### Article
+--

Barack Obama warned on Friday against rhetoric he said was
designed to sow fear as he campaigned in support of Democratic candidates while
President Donald Trump hammered a hardline anti-immigration message to energize
Republicans.
Twitter
Inc said it had deleted more than 10,000 automated accounts posting messages
that discouraged people from voting in Tuesday’s elections and wrongly appeared
to be from Democrats, after the party flagged the misleading tweets to the
social media company.
The
removals took place in late September and early October.
Obama
hit on a common theme of Democratic campaigns - defending the 2010 healthcare
law that was his signature domestic achievement, while urging Americans not to
embrace hostility and division in politics.
“We
have seen repeated attempts to divide us with rhetoric designed to make us
angry and make us fearful,” Obama said in Miami. “But in four days, Florida,
you can be a check on that kind of behavior.”
Obama
was flanked by gubernatorial candidate Andrew Gillum, who faces former
congressman and strong Trump backer Ron DeSantis, and Senator Bill Nelson, who
is being challenged by the outgoing governor, Rick Scott.
Trump’s
campaign stops were aimed at bolstering Republicans challenging incumbent
Democratic senators in West Virginia and Indiana, states he won in the 2016
presidential election.

+--

### Stored rows
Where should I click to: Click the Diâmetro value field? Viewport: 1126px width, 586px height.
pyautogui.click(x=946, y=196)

+--

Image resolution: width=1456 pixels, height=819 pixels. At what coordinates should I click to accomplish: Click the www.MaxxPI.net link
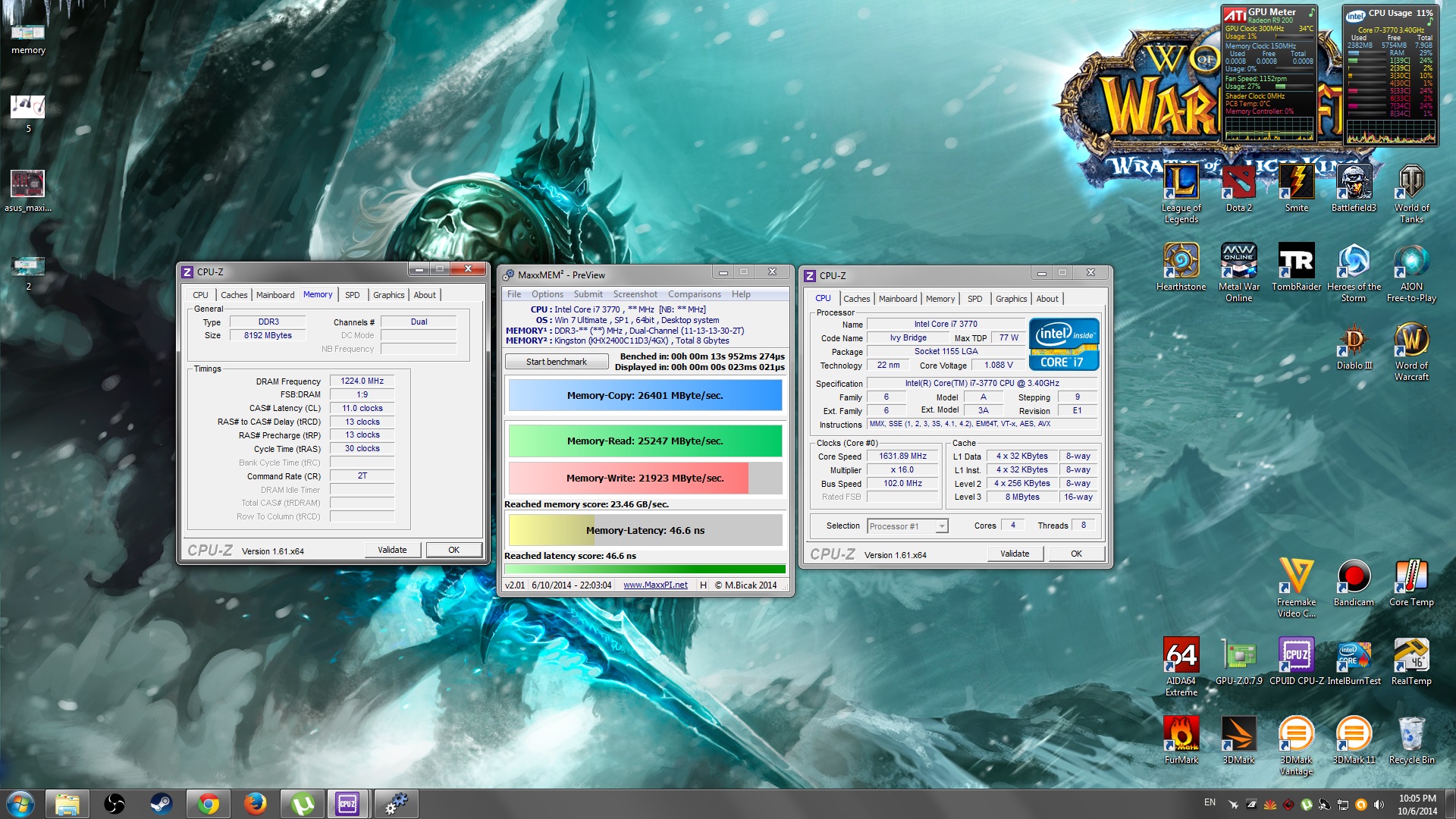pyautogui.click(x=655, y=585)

+--

### To do
Please copy out the whole article about Obama and Trump campaigning, word for word.

### Output of the exercise
Barack Obama warned on Friday against rhetoric he said was
designed to sow fear as he campaigned in support of Democratic candidates while
President Donald Trump hammered a hardline anti-immigration message to energize
Republicans.
Twitter
Inc said it had deleted more than 10,000 automated accounts posting messages
that discouraged people from voting in Tuesday’s elections and wrongly appeared
to be from Democrats, after the party flagged the misleading tweets to the
social media company.
The
removals took place in late September and early October.
Obama
hit on a common theme of Democratic campaigns - defending the 2010 healthcare
law that was his signature domestic achievement, while urging Americans not to
embrace hostility and division in politics.
“We
have seen repeated attempts to divide us with rhetoric designed to make us
angry and make us fearful,” Obama said in Miami. “But in four days, Florida,
you can be a check on that kind of behavior.”
Obama
was flanked by gubernatorial candidate Andrew Gillum, who faces former
congressman and strong Trump backer Ron DeSantis, and Senator Bill Nelson, who
is being challenged by the outgoing governor, Rick Scott.
Trump’s
campaign stops were aimed at bolstering Republicans challenging incumbent
Democratic senators in West Virginia and Indiana, states he won in the 2016
presidential election.